Data shown →
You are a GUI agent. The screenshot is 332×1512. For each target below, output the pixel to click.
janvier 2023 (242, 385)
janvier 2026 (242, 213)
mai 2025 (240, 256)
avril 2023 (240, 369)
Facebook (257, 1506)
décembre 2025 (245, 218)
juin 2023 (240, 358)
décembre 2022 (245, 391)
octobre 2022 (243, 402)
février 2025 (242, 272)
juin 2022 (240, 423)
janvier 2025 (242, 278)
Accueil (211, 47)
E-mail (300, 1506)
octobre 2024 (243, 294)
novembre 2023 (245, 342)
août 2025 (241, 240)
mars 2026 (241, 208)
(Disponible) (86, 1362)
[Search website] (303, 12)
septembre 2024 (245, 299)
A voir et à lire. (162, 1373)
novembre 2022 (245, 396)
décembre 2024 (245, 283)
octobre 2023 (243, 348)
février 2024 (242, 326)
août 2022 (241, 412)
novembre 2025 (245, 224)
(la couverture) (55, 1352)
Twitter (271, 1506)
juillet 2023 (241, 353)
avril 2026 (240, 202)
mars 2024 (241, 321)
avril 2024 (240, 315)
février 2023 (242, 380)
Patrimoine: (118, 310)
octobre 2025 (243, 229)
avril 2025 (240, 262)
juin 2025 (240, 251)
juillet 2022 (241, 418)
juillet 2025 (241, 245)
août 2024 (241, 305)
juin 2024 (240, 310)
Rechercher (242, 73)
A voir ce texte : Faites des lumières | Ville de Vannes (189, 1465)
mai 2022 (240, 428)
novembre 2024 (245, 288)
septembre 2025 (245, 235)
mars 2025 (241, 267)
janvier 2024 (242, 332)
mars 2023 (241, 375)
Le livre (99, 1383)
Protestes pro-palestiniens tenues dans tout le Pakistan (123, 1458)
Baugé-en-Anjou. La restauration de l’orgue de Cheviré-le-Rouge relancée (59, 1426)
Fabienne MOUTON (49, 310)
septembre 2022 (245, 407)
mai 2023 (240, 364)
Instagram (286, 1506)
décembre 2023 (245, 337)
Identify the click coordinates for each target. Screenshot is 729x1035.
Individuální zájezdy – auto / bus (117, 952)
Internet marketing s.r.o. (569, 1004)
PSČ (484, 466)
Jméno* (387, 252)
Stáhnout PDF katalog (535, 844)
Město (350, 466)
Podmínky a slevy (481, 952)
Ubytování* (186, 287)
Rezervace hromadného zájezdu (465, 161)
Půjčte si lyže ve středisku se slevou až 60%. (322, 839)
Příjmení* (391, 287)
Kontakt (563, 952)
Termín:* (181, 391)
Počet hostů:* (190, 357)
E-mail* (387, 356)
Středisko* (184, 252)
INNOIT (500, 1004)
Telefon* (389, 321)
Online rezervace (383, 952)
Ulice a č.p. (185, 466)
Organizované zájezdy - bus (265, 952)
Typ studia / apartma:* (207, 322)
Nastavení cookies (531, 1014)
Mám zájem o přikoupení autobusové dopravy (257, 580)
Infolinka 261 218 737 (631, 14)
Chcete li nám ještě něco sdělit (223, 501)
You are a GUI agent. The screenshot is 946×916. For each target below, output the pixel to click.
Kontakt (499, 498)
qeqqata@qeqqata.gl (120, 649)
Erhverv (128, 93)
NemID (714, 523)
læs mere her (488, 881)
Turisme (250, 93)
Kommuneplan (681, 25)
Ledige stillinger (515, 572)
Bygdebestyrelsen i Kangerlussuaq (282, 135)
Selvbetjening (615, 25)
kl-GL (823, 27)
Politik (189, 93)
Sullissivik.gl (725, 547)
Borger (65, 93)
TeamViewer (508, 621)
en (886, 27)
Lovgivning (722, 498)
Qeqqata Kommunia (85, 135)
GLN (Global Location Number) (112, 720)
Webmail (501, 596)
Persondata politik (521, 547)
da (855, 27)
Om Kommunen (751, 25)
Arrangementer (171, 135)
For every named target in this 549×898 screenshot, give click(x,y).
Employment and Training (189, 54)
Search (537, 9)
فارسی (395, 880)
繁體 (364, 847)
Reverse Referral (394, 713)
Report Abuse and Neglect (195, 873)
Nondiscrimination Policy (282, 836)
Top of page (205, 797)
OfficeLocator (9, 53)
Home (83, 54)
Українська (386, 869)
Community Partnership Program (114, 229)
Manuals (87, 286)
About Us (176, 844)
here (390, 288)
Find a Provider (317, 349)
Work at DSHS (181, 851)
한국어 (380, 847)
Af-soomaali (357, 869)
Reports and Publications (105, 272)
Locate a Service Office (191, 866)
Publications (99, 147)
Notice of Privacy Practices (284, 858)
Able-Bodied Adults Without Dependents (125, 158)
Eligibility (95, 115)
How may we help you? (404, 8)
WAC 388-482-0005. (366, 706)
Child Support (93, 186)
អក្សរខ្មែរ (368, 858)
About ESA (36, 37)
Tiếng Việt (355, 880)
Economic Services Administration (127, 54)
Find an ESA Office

Directions →
Copy every entry above word for word, keeping each line as it appears.

Response to the task →
You are a GUI agent. The screenshot is 332×1512. For each target below, output the pixel to click.
janvier 2023 (242, 385)
janvier 2026 (242, 213)
mai 2025 (240, 256)
avril 2023 (240, 369)
Facebook (257, 1506)
décembre 2025 (245, 218)
juin 2023 (240, 358)
décembre 2022 (245, 391)
octobre 2022 (243, 402)
février 2025 (242, 272)
juin 2022 (240, 423)
janvier 2025 (242, 278)
Accueil (211, 47)
E-mail (300, 1506)
octobre 2024 (243, 294)
novembre 2023 (245, 342)
août 2025 (241, 240)
mars 2026 (241, 208)
(Disponible) (86, 1362)
[Search website] (303, 12)
septembre 2024 (245, 299)
A voir et à lire. (162, 1373)
novembre 2022 (245, 396)
décembre 2024 (245, 283)
octobre 2023 (243, 348)
février 2024 (242, 326)
août 2022 (241, 412)
novembre 2025 (245, 224)
(la couverture) (55, 1352)
Twitter (271, 1506)
juillet 2023 (241, 353)
avril 2026 (240, 202)
mars 2024 (241, 321)
avril 2024 (240, 315)
février 2023 (242, 380)
Patrimoine: (118, 310)
octobre 2025 (243, 229)
avril 2025 (240, 262)
juin 2025 (240, 251)
juillet 2022 (241, 418)
juillet 2025 (241, 245)
août 2024 (241, 305)
juin 2024 (240, 310)
Rechercher (242, 73)
A voir ce texte : Faites des lumières | Ville de Vannes (189, 1465)
mai 2022 (240, 428)
novembre 2024 (245, 288)
septembre 2025 (245, 235)
mars 2025 (241, 267)
janvier 2024 (242, 332)
mars 2023 (241, 375)
Le livre (99, 1383)
Protestes pro-palestiniens tenues dans tout le Pakistan (123, 1458)
Baugé-en-Anjou. La restauration de l’orgue de Cheviré-le-Rouge relancée (59, 1426)
Fabienne MOUTON (49, 310)
septembre 2022 (245, 407)
mai 2023 (240, 364)
Instagram (286, 1506)
décembre 2023 (245, 337)
Identify the click coordinates for each target. Screenshot is 729x1035.
Individuální zájezdy – auto / bus (117, 952)
Internet marketing s.r.o. (569, 1004)
PSČ (484, 466)
Jméno* (387, 252)
Stáhnout PDF katalog (535, 844)
Město (350, 466)
Podmínky a slevy (481, 952)
Ubytování* (186, 287)
Rezervace hromadného zájezdu (465, 161)
Půjčte si lyže ve středisku se slevou až 60%. (322, 839)
Příjmení* (391, 287)
Kontakt (563, 952)
Termín:* (181, 391)
Počet hostů:* (190, 357)
E-mail* (387, 356)
Středisko* (184, 252)
INNOIT (500, 1004)
Telefon* (389, 321)
Online rezervace (383, 952)
Ulice a č.p. (185, 466)
Organizované zájezdy - bus (265, 952)
Typ studia / apartma:* (207, 322)
Nastavení cookies (531, 1014)
Mám zájem o přikoupení autobusové dopravy (257, 580)
Infolinka 261 218 737 (631, 14)
Chcete li nám ještě něco sdělit (223, 501)
You are a GUI agent. The screenshot is 946×916. For each target below, output the pixel to click.
Kontakt (499, 498)
qeqqata@qeqqata.gl (120, 649)
Erhverv (128, 93)
NemID (714, 523)
læs mere her (488, 881)
Turisme (250, 93)
Kommuneplan (681, 25)
Ledige stillinger (515, 572)
Bygdebestyrelsen i Kangerlussuaq (282, 135)
Selvbetjening (615, 25)
kl-GL (823, 27)
Politik (189, 93)
Sullissivik.gl (725, 547)
Borger (65, 93)
TeamViewer (508, 621)
en (886, 27)
Lovgivning (722, 498)
Qeqqata Kommunia (85, 135)
GLN (Global Location Number) (112, 720)
Webmail (501, 596)
Persondata politik (521, 547)
da (855, 27)
Om Kommunen (751, 25)
Arrangementer (171, 135)
For every named target in this 549×898 screenshot, give click(x,y).
Employment and Training (189, 54)
Search (537, 9)
فارسی (395, 880)
繁體 (364, 847)
Reverse Referral (394, 713)
Report Abuse and Neglect (195, 873)
Nondiscrimination Policy (282, 836)
Top of page (205, 797)
OfficeLocator (9, 53)
Home (83, 54)
Українська (386, 869)
Community Partnership Program (114, 229)
Manuals (87, 286)
About Us (176, 844)
here (390, 288)
Find a Provider (317, 349)
Work at DSHS (181, 851)
한국어 (380, 847)
Af-soomaali (357, 869)
Reports and Publications (105, 272)
Locate a Service Office (191, 866)
Publications (99, 147)
Notice of Privacy Practices (284, 858)
Able-Bodied Adults Without Dependents (125, 158)
Eligibility (95, 115)
How may we help you? (404, 8)
WAC 388-482-0005. (366, 706)
Child Support (93, 186)
អក្សរខ្មែរ (368, 858)
About ESA (36, 37)
Tiếng Việt (355, 880)
Economic Services Administration (127, 54)
Find an ESA Office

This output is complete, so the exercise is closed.